EXTRACTED TEXT:
A quick reminder is that you shouldn’t forget to look after yourself. At the end of those fuzzy first few months of day and night feeding periods and sleepless nights, you would probably want to take a deep breath and decide how you will go about this parenting stuff.

It’s time to plan how to be a super mom or super dad in a way that conforms to your personal beliefs and values. There is no perfect approach to parenting.

At some point, you might feel the urge to adopt a specific parenting style, but in reality, parenting is a whole journey, and the method you wish to adopt can take time to figure out.

It could change even when you figure out a specific style because your family needs are ever-evolving. Let’s look closely at the meaning of attachment parenting and how it’s done.

You can also generate a parenting style that works well for you. However, remember that emphasis is placed on using evidence-based practices that promote your child’s maximum health and safety.

What is Attachment Parenting?

Attachment parenting is a contemporary principle based on the attachment theory, coined by two child psychologists, John Bowlby and Mary Ainsworth.

WHAT IS ASKED:
1 – Copy the listing again, everything from the line containing "Click the final" down to the end of the listing, and leave out the pictures.
2 – Carry on the attachment parenting passage from its last sentence.
The parenting passage and the listing that follows have no connection to each other.

(Word and element location records)

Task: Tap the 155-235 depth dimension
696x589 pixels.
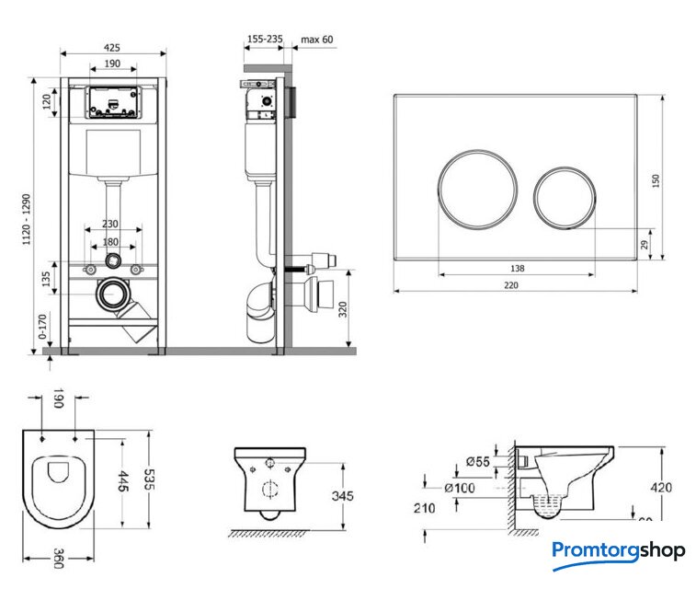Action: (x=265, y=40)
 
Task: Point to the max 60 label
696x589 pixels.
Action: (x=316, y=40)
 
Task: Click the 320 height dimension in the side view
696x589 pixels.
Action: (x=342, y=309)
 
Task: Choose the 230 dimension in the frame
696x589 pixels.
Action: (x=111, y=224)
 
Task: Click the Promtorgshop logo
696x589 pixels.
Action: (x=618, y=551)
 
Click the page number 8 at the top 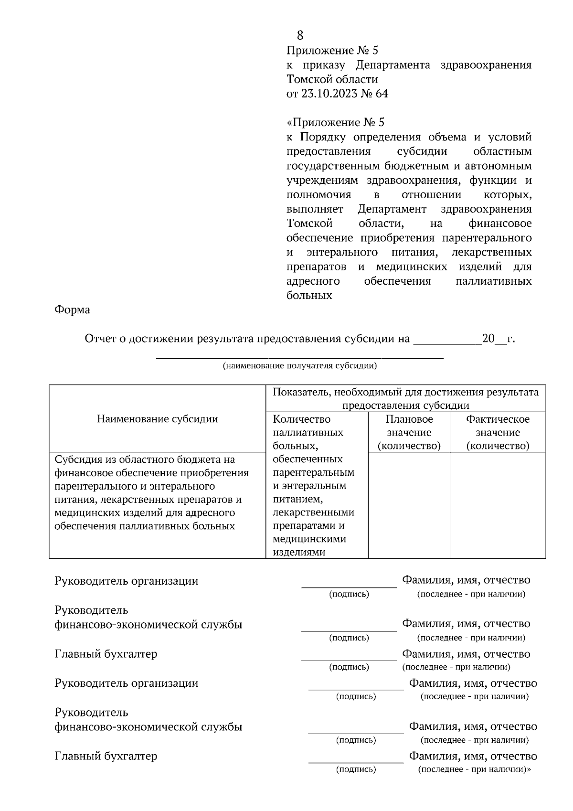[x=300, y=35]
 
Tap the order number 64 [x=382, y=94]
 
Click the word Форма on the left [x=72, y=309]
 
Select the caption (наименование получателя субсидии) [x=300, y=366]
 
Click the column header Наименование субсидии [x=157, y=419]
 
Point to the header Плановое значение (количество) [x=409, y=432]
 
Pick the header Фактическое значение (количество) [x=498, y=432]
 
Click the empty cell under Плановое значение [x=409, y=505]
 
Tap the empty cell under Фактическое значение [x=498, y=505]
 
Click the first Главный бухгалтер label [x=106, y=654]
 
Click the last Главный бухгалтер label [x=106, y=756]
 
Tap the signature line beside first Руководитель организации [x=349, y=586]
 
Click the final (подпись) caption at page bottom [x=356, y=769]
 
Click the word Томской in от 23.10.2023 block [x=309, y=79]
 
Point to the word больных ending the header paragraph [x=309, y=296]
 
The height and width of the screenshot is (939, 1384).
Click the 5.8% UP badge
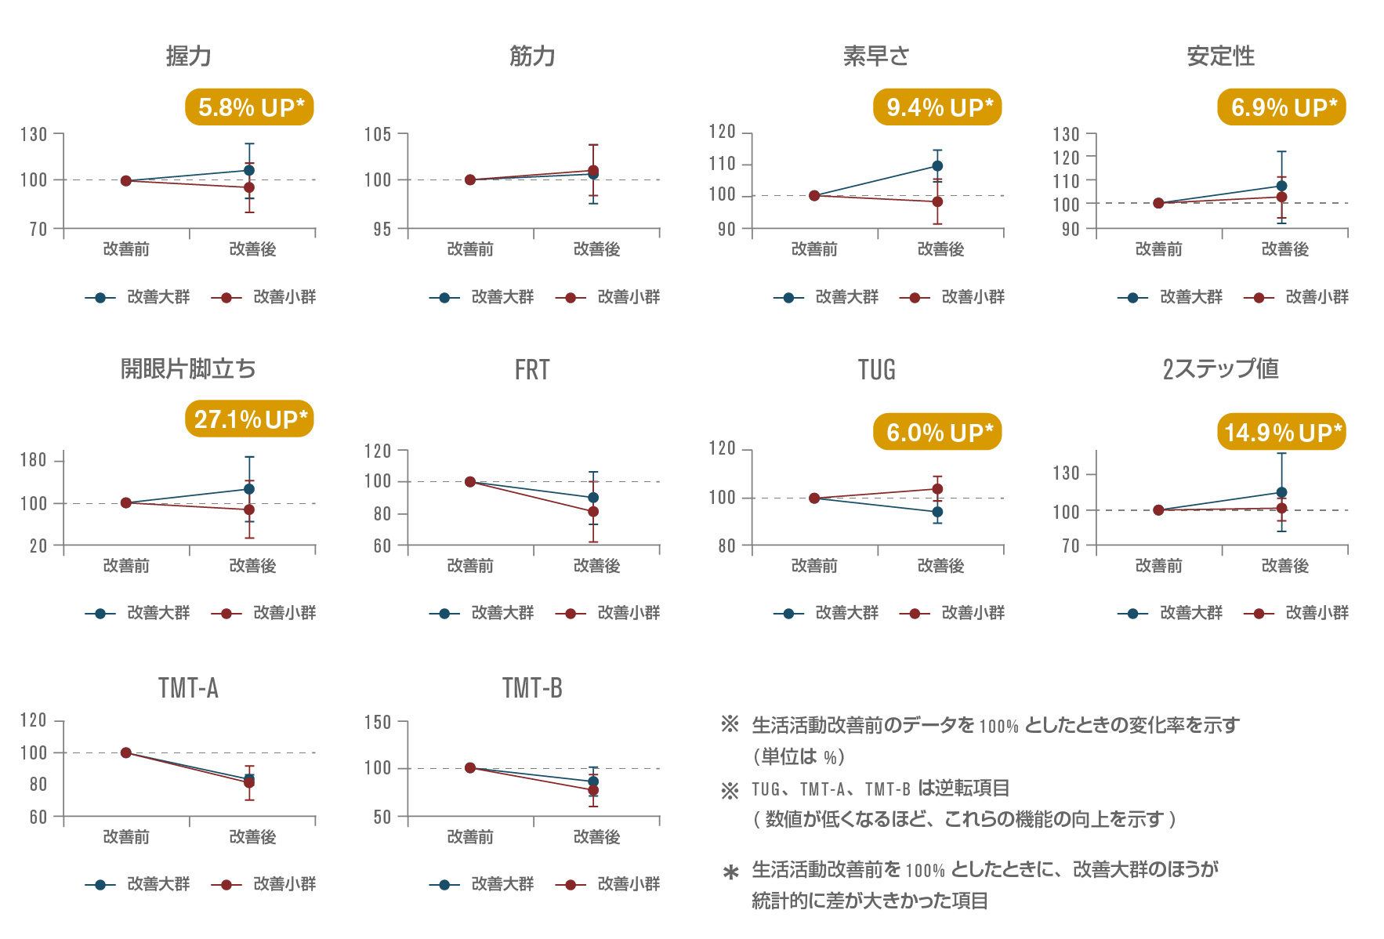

FINAL ANSWERS:
1 –
Click the final (подпись) caption at page bottom [x=356, y=769]
 
Click the word Томской in от 23.10.2023 block [x=309, y=79]
 
Point to the word больных ending the header paragraph [x=309, y=296]
 
The height and width of the screenshot is (939, 1384).
Click the 5.8% UP badge

2 –
This theory states that a strong emotional and physical attachment to at least one primary caregiver is critical to personal development.

Attachment parenting stresses that the emotional and physical bond between a child and a parent is formed through designated “tools.”

These tools are created to enhance physical contact, maximum empathy, and responsiveness.

It is believed that this approach will boost both parent and child’s confidence because the parent gets to know how to identify and respond to their baby’s needs correctly, and the baby also feels confident that their needs will be met.

Basic Tenets of Attachment Parenting

Every loving parent intends to be watchful and attentive to their child’s needs, but the difference between parenting styles is how they go about it.

Below are the guides to attachment parenting, known as the “Baby B’s.” As you read through, consider which tool is best for your child.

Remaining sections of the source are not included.